I met up with my friend for a drink this weekend and we talked a bit of art. I wanted to know how long the pictures took, if he felt differently when he drew people he knew and loved rather than strangers. We talked about art that moved us. I told him that when I had seen Michelangelo’s Pieta in Florence a few years ago, the Deposition, I had been so overwhelmed by being able to get so close to it that I was overcome by gallery mischief. It was a small dark room. The newly dead Jesus was being held by Nicodemus and the two Marys, mother and friend. Entombed in marble shaped by fingers and tools hundreds of years ago, and still here, still being seen, still moving us. One man’s endeavours with earthly materials to create art. There’s something about Jesus that will always strike us. He embodies a part of all of us, lying there. Our wretchedness in life. The child sacrificed to the nature of Man; innocence eaten by a hard cruel world. We see a part of ourselves in him. Perhaps that’s what art is. Making a singular spotlit beauty, a tangible truth of the things that make us all the same.

The mischief rose up. I needed to touch what Michelangelo had touched. I had to. It was too close to me not to. I waited until the security guard was looking the other way and then I lay my palm on Jesus’s shoulder, let my fingers fall gently down his sinewy arm. Felt pity and stillness and the weight of channelled time. When the security guard twitched his head towards me I let my hand drop and left. Once outside my hand felt warm. Glowing. I licked my palm because I didn’t want to lose the traces of it. I wanted to ingest it. I didn’t want it to be lost when I washed my hands. Me and Michelangelo, holding hands across the years.

There is something sanctified about art, about its placing in reverential light-controlled quiet. It can make a ponderer of the most irreligious. And though I have no particular love for religious art due to my non belief, there is something about the doomed man, the peaceful messiah, that you can’t help but find beautiful. I think you can still love Jesus even if you don’t believe in him. Just like you can love Atticus Finch or Albus Dumbledore even though they never existed as real men. And you can love the artists too for bringing them to life. For stilling you long enough to stand and stare, to think and to feel. 

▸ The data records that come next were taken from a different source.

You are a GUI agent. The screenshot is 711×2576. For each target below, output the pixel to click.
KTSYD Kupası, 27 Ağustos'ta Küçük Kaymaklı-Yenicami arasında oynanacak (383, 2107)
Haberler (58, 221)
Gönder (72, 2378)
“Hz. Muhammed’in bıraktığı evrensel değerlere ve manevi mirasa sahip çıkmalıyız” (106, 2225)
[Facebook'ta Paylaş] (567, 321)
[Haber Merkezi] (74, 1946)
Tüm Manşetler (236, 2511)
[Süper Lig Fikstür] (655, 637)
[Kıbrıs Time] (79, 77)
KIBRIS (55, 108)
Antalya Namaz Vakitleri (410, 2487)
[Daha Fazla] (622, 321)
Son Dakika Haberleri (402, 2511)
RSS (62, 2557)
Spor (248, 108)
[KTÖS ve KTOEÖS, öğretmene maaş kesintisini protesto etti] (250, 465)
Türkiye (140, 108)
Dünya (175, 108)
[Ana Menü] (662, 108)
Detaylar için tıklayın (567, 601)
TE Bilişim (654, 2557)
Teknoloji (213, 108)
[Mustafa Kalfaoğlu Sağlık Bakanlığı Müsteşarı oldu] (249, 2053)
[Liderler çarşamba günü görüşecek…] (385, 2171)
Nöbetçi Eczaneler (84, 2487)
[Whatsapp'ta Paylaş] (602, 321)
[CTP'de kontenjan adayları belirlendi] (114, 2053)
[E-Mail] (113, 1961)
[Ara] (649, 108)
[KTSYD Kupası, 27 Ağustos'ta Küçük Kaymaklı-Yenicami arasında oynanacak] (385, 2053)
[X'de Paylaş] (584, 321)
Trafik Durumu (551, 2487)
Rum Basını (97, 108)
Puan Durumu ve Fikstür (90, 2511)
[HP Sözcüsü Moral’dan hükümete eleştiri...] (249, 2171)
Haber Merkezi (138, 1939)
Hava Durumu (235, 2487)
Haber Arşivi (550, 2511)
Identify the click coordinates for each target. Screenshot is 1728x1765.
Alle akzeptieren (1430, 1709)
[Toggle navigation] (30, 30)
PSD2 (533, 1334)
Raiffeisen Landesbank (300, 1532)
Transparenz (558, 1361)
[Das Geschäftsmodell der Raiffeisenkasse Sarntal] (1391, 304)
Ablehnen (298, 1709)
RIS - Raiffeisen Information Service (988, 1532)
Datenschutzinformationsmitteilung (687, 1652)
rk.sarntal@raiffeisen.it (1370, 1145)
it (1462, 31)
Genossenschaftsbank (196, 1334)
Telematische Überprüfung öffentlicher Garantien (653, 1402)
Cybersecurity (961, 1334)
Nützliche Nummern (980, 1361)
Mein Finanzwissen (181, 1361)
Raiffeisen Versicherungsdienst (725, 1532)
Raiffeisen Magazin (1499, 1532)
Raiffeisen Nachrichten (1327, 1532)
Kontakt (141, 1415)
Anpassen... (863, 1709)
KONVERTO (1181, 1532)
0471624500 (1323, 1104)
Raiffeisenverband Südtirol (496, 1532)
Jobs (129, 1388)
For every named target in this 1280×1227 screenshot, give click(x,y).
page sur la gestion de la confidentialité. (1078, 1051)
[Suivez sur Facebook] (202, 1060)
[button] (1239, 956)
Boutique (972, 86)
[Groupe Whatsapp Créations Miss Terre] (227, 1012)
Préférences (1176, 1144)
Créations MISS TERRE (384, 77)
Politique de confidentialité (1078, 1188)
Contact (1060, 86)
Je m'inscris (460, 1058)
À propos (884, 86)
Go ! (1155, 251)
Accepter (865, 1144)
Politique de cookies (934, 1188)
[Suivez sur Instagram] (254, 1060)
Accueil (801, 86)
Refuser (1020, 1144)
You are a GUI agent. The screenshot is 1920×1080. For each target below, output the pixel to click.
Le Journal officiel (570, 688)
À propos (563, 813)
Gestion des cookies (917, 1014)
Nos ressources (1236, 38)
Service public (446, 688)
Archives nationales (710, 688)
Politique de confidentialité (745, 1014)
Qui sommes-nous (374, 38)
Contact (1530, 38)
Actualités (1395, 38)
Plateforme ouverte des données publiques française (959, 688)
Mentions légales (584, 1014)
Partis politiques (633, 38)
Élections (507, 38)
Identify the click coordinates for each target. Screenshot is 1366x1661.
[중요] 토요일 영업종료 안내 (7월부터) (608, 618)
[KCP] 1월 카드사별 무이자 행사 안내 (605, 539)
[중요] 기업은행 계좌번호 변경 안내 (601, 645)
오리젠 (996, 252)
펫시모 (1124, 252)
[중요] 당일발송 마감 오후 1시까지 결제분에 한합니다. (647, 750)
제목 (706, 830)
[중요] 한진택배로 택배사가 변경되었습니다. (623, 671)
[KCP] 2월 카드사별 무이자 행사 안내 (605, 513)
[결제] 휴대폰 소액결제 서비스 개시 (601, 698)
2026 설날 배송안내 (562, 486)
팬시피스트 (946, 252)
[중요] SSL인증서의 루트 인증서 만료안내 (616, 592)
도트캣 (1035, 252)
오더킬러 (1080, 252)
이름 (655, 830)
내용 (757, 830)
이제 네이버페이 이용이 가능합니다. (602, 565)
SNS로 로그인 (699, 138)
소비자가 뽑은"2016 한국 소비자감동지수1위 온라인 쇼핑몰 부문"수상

Art makes us feel. It stands before us, quietly commanding our hearts to work.

My friend told me that the portrait he’d done of me had been sold in New York. That a stranger now owned it. Whatever part of me he caught is now theirs. I’m out there somewhere, no more or less worthy a subject that anyone else who has cells or breathes. I have no control over what that stranger might see, and no way of knowing how long I will hang there, which hands I will be passed to, or when that portrait might stop existing. It’s scary, but sort of freeing.